Game Face: Why Women as Sideliners And Not More Airtime?

A case could be made that anyone listening to the radio-cast of tonight's New Jersey-Minnesota NHL game could benefit from a head examination. It's the middle of an endless season and neither team is doing particularly well. And yet, there is an unexpected reason to listen: Sherry Ross.

The radio analyst for the Devils in the New York area is a longtime hockey journalist. With her verve and insight, she can make the banal rousing. And frankly, it's invigorating to hear a rare female voice on a men's team broadcast -- and not in a comically limited role as a sideline reporter.

In the four major team sports -- which use hundreds of TV and radio broadcasters on the local level -- only Ross and the New York Yankees' Suzyn Waldman are regulars in a play-by-play or analyst role. It's worth noting both work in radio and not the higher-profile TV. Ross would likely also be superb on TV.

On the network level, the numbers are about the same. On TV, there are just two play-by-play announcers on ESPN for college football Bowls, while the network has a single analyst on the NBA.



But head down to the sidelines and female reporters are everywhere. As ESPN carries 33 college bowl games, 59% of the sideliners on TV are women. While females make up less than 3% of the announcers "in the booth," so to speak.

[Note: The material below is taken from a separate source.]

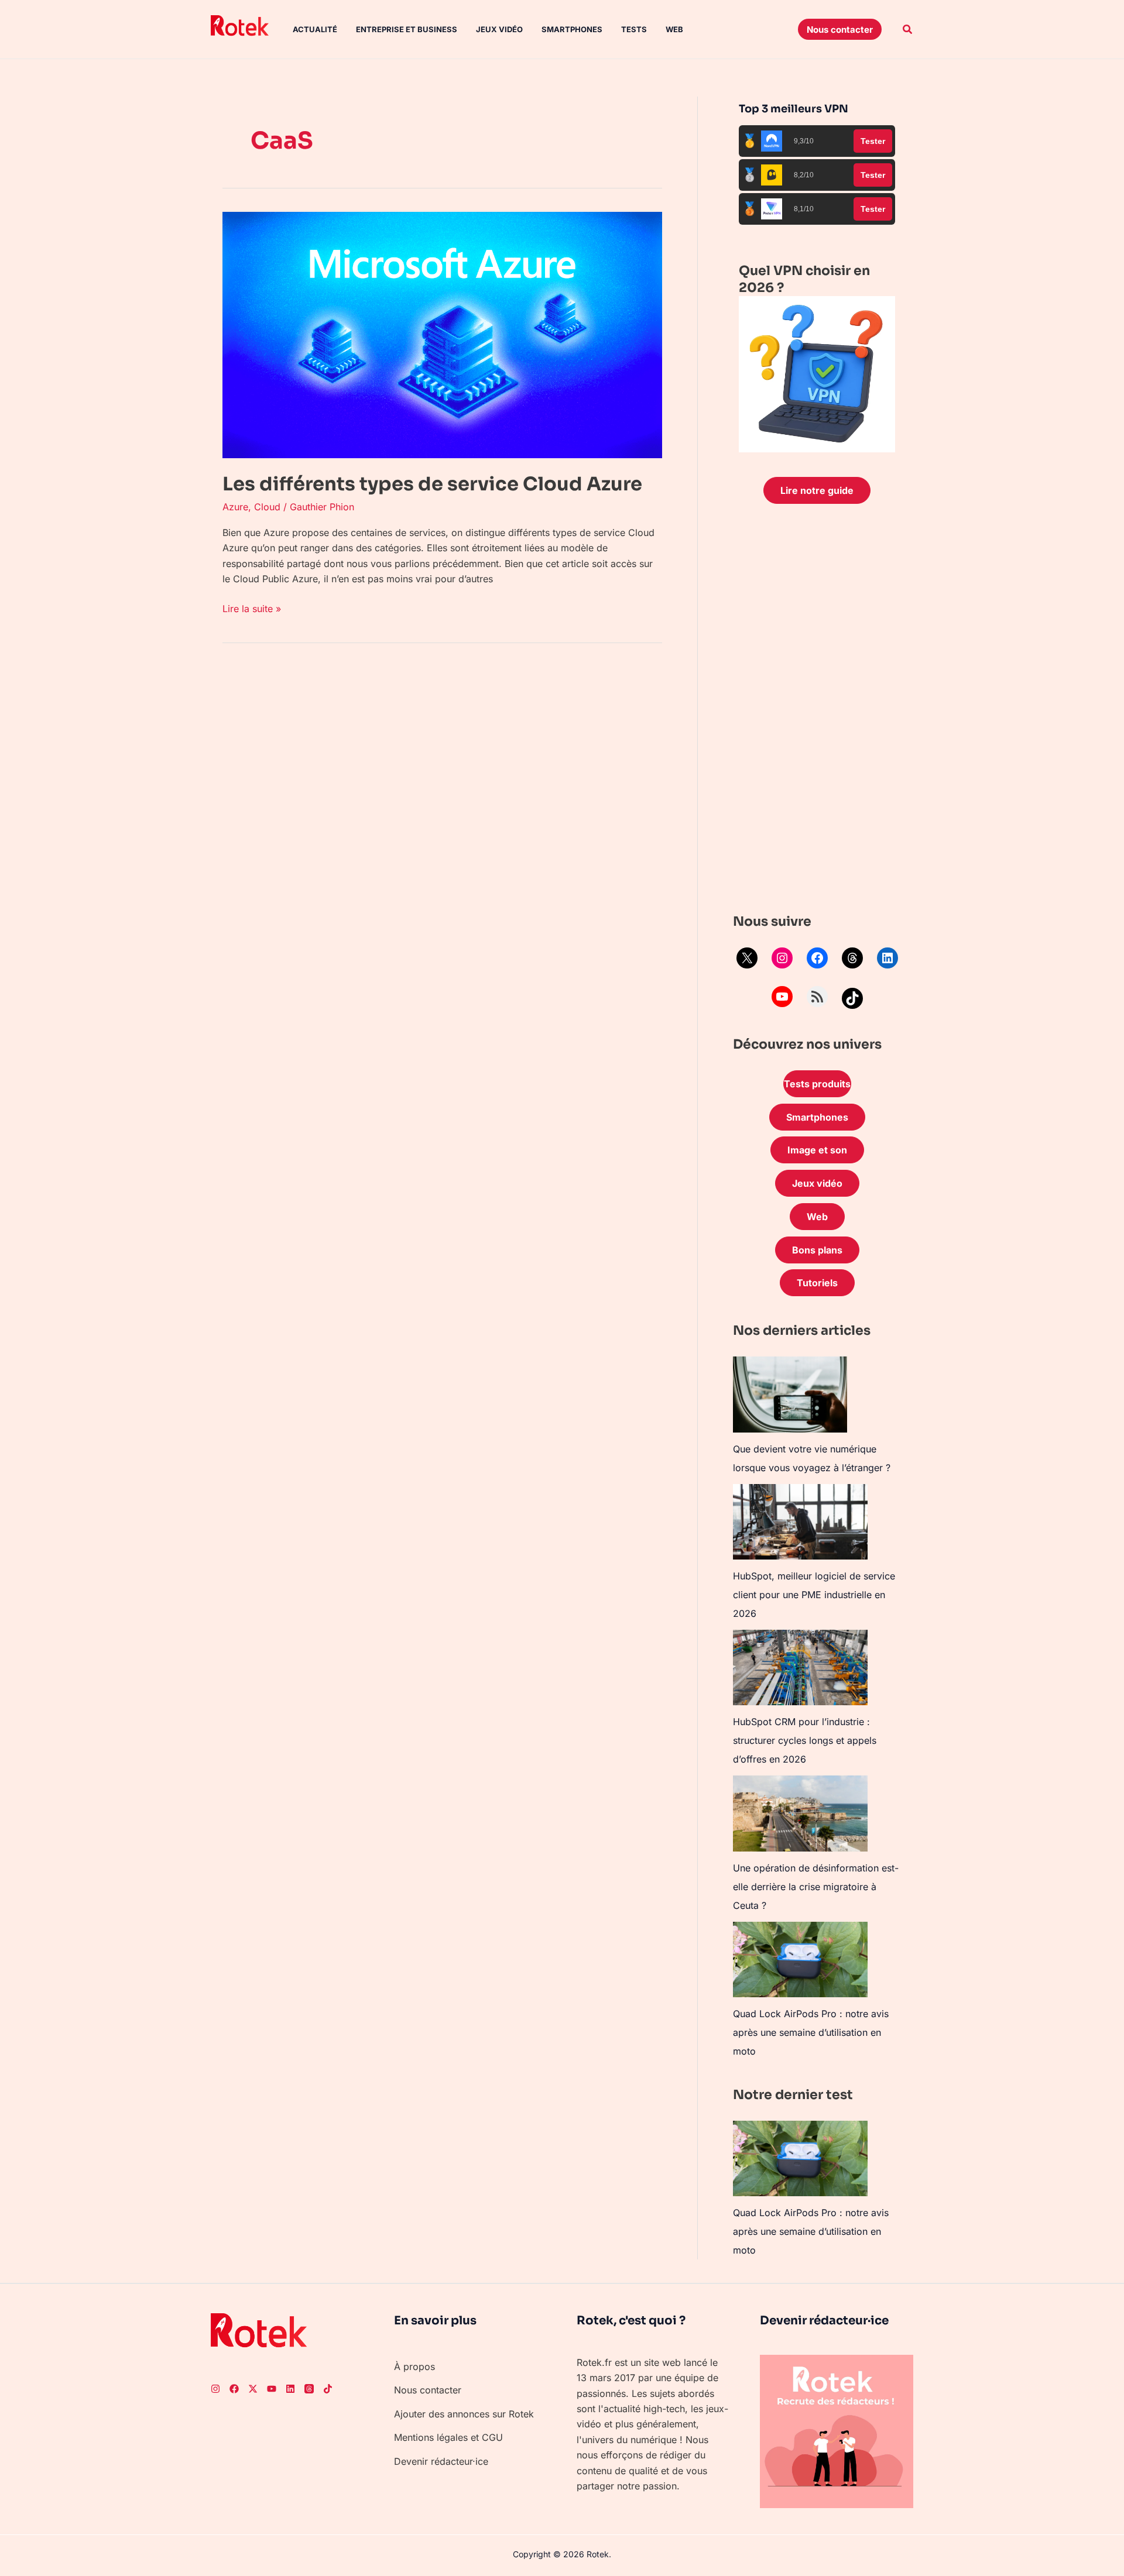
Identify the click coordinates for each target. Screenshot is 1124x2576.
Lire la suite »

The recent incident where ESPN announcer Ron Franklin went Hootie Johnson on a female sideliner once again raises the question: Why women are so overrepresented in the on-field role? Franklin was yanked from a broadcast after calling Jeannine Edwards, "sweet baby" before the game and then following that up with a colorful insult.

The elephant in the room: is the glut of female sideliners an attempt to capitalize on sex appeal?

After all, there's the Web site, which says it was "born because (the founder) started to notice that a lot of the reporters doing sideline duties during football games were mostly female, and hot ones at that."

In that vein, women sideliners get much less airtime than men in the booth. Yet, arguably just as much time on camera. In the broadcasting totem pole, they play a second-class role (as do their male counterparts in the job). And the sideline role doesn't offer much chance to distinguish oneself.

To their credit, sideliners such as ESPN's Lisa Salters and Suzy Kolber try to be artful and add a personal twist. But that's tough when they offer essentially four circumscribed things:

*The brief on-field insight: "X player has been working hard all week and tells me he wants to improve his speed, so he can sack the quarterback."

*The end-half interview with a coach: "They really are stopping your run game, how can you get that going?"

*The start-half interview with the other coach: "What did you tell your team at halftime?"

*Post-game interview with winning coach: "That Gatorade bath must feel great after all you have been through?"

To be sure, being a sideline reporter has to be one of America's great jobs. Attend the best games; get the best seat (or standing room) in the house; and speak before a camera for about four minutes. Female sideliners don't need pity for sure, and many could be content to continue in the role.

But in most businesses, people are willing to start at a lower level with the hope that hard and successful work will lead to a promotion. For in-game broadcasting, that would mean moving into a play-by-play or analyst role.

But if the limited sideline role has given men a chance to move up, women seem landlocked and stuck on the sidelines -- literally.

That's a bummer for viewers, since there are some superb ones who might thrive -- from Salters and Kolber to ESPN's Bonnie Bernstein and Fox's Pam Oliver. If they'd like a shot in the booth, why aren't they given a chance to prove their mettle? Not to pick on ESPN, but it has a rife of cookie-cutter, can't-tell-the-difference male broadcasters on lower-level games, so can't that platform serve as a female farm system, as it were?

ESPN has had multiple issues with relations between male and female employees, but thanks to entrepreneurial efforts and lots of cash, the network has been a trailblazer in sports broadcasting and journalism.

As far back as 2005, in the wake of another misogynist incident by Franklin, ESPN's ombudsman wrote that the network "needs to give" female sideliners "more airtime and more serious issues to address."

Why has it not been more aggressive in getting women in the booth? Go to any college journalism program and there are young women eager to cover men's sports and emulate a Vin Scully or Gary Danielson.

They might just find another Sherry Ross.